The Illinois governor is a conservative Republican who once voted for capital punishment and still believes the death penalty is appropriate in some cases.
But he became a favorite of social activists from Harvard to Hollywood last year when he slapped a moratorium on Illinois executions, stirring a national debate over the justice system and whether innocent people are being put to death.
"I think people are more concerned about (the justice system's) fairness and accuracy," Mr Ryan told Reutersin an interview."The American people are fair minded. They don't want to execute innocent people, and that is what we were about to do in Illinois."
Mr Ryan acted after judges released 13 men wrongly condemned to die in Illinois. One man, Anthony Porter, came within hours of being executed and was exonerated only after evidence compiled by a group of Northwestern University journalism students showed another man committed the crime.
As the federal government prepares to execute Oklahoma City bomber Timothy McVeigh on May 16, it might appear that capital punishment has never been more popular in America.

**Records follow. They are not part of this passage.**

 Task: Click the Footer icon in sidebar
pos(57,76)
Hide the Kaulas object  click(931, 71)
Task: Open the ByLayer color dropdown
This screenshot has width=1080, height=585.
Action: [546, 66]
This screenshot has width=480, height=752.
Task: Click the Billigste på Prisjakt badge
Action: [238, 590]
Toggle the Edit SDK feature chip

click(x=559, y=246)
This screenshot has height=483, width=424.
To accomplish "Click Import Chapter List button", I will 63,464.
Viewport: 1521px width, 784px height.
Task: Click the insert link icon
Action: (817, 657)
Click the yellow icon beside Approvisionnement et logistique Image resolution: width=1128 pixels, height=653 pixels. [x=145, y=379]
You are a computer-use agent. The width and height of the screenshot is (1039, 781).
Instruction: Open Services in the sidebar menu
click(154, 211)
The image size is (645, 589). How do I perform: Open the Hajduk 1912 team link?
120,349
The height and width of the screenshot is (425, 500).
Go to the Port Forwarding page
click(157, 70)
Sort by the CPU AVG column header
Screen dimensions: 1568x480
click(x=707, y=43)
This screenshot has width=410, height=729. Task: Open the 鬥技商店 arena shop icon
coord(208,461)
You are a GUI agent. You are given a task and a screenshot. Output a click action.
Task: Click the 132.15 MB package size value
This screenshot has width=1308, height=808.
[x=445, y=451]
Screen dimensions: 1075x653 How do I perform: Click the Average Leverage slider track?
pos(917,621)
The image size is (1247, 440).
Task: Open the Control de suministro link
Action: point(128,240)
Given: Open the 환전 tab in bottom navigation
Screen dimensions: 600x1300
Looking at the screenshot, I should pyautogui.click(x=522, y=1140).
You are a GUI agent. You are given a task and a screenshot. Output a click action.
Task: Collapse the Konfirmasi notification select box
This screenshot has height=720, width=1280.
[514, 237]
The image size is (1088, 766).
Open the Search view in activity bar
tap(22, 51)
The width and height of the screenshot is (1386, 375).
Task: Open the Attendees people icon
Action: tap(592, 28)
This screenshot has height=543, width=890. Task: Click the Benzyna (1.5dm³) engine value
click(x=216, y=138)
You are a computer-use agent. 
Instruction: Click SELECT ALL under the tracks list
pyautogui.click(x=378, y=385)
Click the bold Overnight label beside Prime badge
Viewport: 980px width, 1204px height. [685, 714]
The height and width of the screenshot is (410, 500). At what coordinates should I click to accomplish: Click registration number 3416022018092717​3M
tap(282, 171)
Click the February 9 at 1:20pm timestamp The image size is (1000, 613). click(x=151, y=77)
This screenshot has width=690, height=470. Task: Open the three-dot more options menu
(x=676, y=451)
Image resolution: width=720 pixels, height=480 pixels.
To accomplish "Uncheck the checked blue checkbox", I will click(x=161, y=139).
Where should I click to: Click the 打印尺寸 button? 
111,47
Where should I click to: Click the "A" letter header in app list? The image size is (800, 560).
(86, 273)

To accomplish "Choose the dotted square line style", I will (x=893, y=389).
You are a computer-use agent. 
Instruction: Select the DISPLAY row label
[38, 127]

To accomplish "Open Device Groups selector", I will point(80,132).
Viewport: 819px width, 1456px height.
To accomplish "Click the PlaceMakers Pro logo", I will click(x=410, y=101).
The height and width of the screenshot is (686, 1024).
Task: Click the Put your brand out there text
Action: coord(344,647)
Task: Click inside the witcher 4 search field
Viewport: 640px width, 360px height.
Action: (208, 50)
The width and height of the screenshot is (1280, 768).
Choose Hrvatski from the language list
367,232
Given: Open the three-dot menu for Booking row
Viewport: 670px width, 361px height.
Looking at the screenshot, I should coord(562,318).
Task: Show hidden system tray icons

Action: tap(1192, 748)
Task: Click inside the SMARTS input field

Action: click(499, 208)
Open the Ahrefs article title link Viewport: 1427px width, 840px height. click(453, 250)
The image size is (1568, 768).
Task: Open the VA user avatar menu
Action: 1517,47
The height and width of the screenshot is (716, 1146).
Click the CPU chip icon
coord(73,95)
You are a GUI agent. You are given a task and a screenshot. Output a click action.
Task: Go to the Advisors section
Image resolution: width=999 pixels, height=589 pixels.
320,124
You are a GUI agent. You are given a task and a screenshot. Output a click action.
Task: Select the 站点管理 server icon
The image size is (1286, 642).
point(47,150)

After all, McVeigh is the kind of convicted murderer Americans love to hate. He admitted he built the bomb that killed 168 people, has expressed no remorse, and coldly described the deaths of 19 children in the blast as collateral damage.An overwhelming majority of Americans believe McVeigh should die for his crimes, according to recent opinion polls.
When McVeigh is put to death by lethal injection in Terre Haute, Indiana, it will be the first federal execution since 1963. Thirty eight of the 50 US states impose the death penalty, and they have executed more than 700 people since it was reinstated in 1976.
Poll after poll also shows that a solid majority of Americans continues to support the death penalty generally. President George W. Bush strongly favors capital punishment and his home state of Texas has executed more people than any other.
But beyond the opinion polls and the McVeigh execution, many Americans are having second thoughts about their system of justice in death penalty cases.
When the Illinois governor imposed a moratorium, it catapulted things forward, said Jane Henderson, co-director of the Quixote Center, a Maryland-based advocacy group that opposes the death penalty.
In the year since Illinois acted, two other states have come close to halting executions. One chamber of the Maryland legislature passed a moratorium law, but it stalled in the state senate. The Nevada senate approved a two-year moratorium proposal that awaits action in the other legislative chamber.
Moratorium laws have been introduced in a record 16 states. A new ABC News poll found that 51 per cent of Americans supported a nationwide moratorium on executions."I think we are going to see more states impose moratoriums," Ms Henderson said.
Some states have acted to restrict the death penalty in other ways.
Arizona and Florida this year passed laws barring the execution of the mentally retarded, bringing to 15 the number of states that forbid it. The US Supreme Court has agreed to hear the case of a mentally retarded man condemned to die in North Carolina.
Even Texas has acted following allegations during the presidential election campaign of incompetent legal defense for the accused, including one case of a defense lawyer falling asleep during a court hearing.
Texas has passed a law giving death row inmates the right to DNA tests in certain cases that might prove their innocence. A Texas senate committee passed a moratorium proposal, although the measure is not expected to become law.
An explosive issue in many states is whether the legal system discriminates against minorities in death penalty cases, particularly African-Americans.
While 12 per cent of the US population is African-American, 36 per cent of those executed since 1976 were black, and 43 per cent of inmates on death row are black, according to the Death Penalty Information Center.
Studies also show that the murder of a white person is more likely to lead to the death penalty than killing a minority.
Several states, including Georgia and North Carolina in the conservative South, are considering whether there is racism in application of the death penalty.
While few expect to see the end of the death penalty in the US any time soon, the calls for reform are growing louder.
"I can tell you that until I know it works perfectly there will not be another execution in Illinois," Mr Ryan said.